THE PROBLEM:
A word-for-word transcription of the records is required.

(Dataset entries)
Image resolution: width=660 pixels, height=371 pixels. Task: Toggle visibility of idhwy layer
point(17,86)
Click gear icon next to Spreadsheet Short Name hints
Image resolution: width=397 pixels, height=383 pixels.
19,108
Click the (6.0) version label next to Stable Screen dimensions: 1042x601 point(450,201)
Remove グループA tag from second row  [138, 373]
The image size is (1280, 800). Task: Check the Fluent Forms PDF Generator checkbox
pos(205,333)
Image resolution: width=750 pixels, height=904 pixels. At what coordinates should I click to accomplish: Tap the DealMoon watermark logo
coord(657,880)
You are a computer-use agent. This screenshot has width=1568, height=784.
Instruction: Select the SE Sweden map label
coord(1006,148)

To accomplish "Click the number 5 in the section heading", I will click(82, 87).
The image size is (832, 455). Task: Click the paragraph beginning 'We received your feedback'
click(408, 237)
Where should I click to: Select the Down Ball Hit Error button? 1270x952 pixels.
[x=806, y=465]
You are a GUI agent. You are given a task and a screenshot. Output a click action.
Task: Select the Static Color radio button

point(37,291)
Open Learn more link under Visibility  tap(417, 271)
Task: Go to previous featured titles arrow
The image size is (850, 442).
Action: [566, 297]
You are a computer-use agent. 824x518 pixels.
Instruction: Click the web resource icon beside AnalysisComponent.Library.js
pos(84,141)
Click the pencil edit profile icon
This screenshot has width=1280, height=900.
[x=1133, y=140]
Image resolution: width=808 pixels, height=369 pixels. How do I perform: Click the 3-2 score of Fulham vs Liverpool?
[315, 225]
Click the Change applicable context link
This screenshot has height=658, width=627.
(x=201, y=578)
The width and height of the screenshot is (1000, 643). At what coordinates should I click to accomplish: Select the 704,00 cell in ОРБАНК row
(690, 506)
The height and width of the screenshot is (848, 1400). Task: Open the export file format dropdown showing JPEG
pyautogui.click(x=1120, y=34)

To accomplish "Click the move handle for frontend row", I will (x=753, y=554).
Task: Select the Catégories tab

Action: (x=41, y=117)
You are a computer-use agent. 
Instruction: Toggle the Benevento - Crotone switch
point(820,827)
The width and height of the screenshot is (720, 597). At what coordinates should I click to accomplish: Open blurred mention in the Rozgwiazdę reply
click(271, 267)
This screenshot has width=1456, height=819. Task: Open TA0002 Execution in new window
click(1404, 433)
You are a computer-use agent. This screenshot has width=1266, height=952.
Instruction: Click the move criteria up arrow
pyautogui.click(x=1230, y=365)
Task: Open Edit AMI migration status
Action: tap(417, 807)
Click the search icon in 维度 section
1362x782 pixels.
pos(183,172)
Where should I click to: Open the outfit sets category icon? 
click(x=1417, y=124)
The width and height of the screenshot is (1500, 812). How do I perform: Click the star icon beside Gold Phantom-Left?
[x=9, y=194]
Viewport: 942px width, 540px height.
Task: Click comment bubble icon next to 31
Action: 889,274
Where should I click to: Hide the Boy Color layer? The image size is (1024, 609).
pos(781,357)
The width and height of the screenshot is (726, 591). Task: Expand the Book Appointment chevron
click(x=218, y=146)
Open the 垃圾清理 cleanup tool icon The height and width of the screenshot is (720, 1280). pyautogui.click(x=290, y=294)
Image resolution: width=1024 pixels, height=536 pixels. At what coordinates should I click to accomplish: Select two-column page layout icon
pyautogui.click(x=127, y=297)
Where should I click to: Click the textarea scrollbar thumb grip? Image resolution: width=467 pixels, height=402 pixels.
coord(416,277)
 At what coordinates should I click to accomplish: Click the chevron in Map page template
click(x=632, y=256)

EXPECTED ANSWER:
Image resolution: width=660 pixels, height=371 pixels. Task: Toggle visibility of idhwy layer
point(17,86)
Click gear icon next to Spreadsheet Short Name hints
Image resolution: width=397 pixels, height=383 pixels.
19,108
Click the (6.0) version label next to Stable Screen dimensions: 1042x601 point(450,201)
Remove グループA tag from second row  [138, 373]
The image size is (1280, 800). Task: Check the Fluent Forms PDF Generator checkbox
pos(205,333)
Image resolution: width=750 pixels, height=904 pixels. At what coordinates should I click to accomplish: Tap the DealMoon watermark logo
coord(657,880)
You are a computer-use agent. This screenshot has width=1568, height=784.
Instruction: Select the SE Sweden map label
coord(1006,148)

To accomplish "Click the number 5 in the section heading", I will click(82, 87).
The image size is (832, 455). Task: Click the paragraph beginning 'We received your feedback'
click(408, 237)
Where should I click to: Select the Down Ball Hit Error button? 1270x952 pixels.
[x=806, y=465]
You are a GUI agent. You are given a task and a screenshot. Output a click action.
Task: Select the Static Color radio button

point(37,291)
Open Learn more link under Visibility  tap(417, 271)
Task: Go to previous featured titles arrow
The image size is (850, 442).
Action: [566, 297]
You are a computer-use agent. 824x518 pixels.
Instruction: Click the web resource icon beside AnalysisComponent.Library.js
pos(84,141)
Click the pencil edit profile icon
This screenshot has width=1280, height=900.
[x=1133, y=140]
Image resolution: width=808 pixels, height=369 pixels. How do I perform: Click the 3-2 score of Fulham vs Liverpool?
[315, 225]
Click the Change applicable context link
This screenshot has height=658, width=627.
(x=201, y=578)
The width and height of the screenshot is (1000, 643). At what coordinates should I click to accomplish: Select the 704,00 cell in ОРБАНК row
(690, 506)
The height and width of the screenshot is (848, 1400). Task: Open the export file format dropdown showing JPEG
pyautogui.click(x=1120, y=34)

To accomplish "Click the move handle for frontend row", I will (x=753, y=554).
Task: Select the Catégories tab

Action: (x=41, y=117)
You are a computer-use agent. 
Instruction: Toggle the Benevento - Crotone switch
point(820,827)
The width and height of the screenshot is (720, 597). At what coordinates should I click to accomplish: Open blurred mention in the Rozgwiazdę reply
click(271, 267)
This screenshot has width=1456, height=819. Task: Open TA0002 Execution in new window
click(1404, 433)
You are a computer-use agent. This screenshot has width=1266, height=952.
Instruction: Click the move criteria up arrow
pyautogui.click(x=1230, y=365)
Task: Open Edit AMI migration status
Action: tap(417, 807)
Click the search icon in 维度 section
1362x782 pixels.
pos(183,172)
Where should I click to: Open the outfit sets category icon? 
click(x=1417, y=124)
The width and height of the screenshot is (1500, 812). How do I perform: Click the star icon beside Gold Phantom-Left?
[x=9, y=194]
Viewport: 942px width, 540px height.
Task: Click comment bubble icon next to 31
Action: 889,274
Where should I click to: Hide the Boy Color layer? The image size is (1024, 609).
pos(781,357)
The width and height of the screenshot is (726, 591). Task: Expand the Book Appointment chevron
click(x=218, y=146)
Open the 垃圾清理 cleanup tool icon The height and width of the screenshot is (720, 1280). pyautogui.click(x=290, y=294)
Image resolution: width=1024 pixels, height=536 pixels. At what coordinates should I click to accomplish: Select two-column page layout icon
pyautogui.click(x=127, y=297)
Where should I click to: Click the textarea scrollbar thumb grip? Image resolution: width=467 pixels, height=402 pixels.
coord(416,277)
 At what coordinates should I click to accomplish: Click the chevron in Map page template
click(x=632, y=256)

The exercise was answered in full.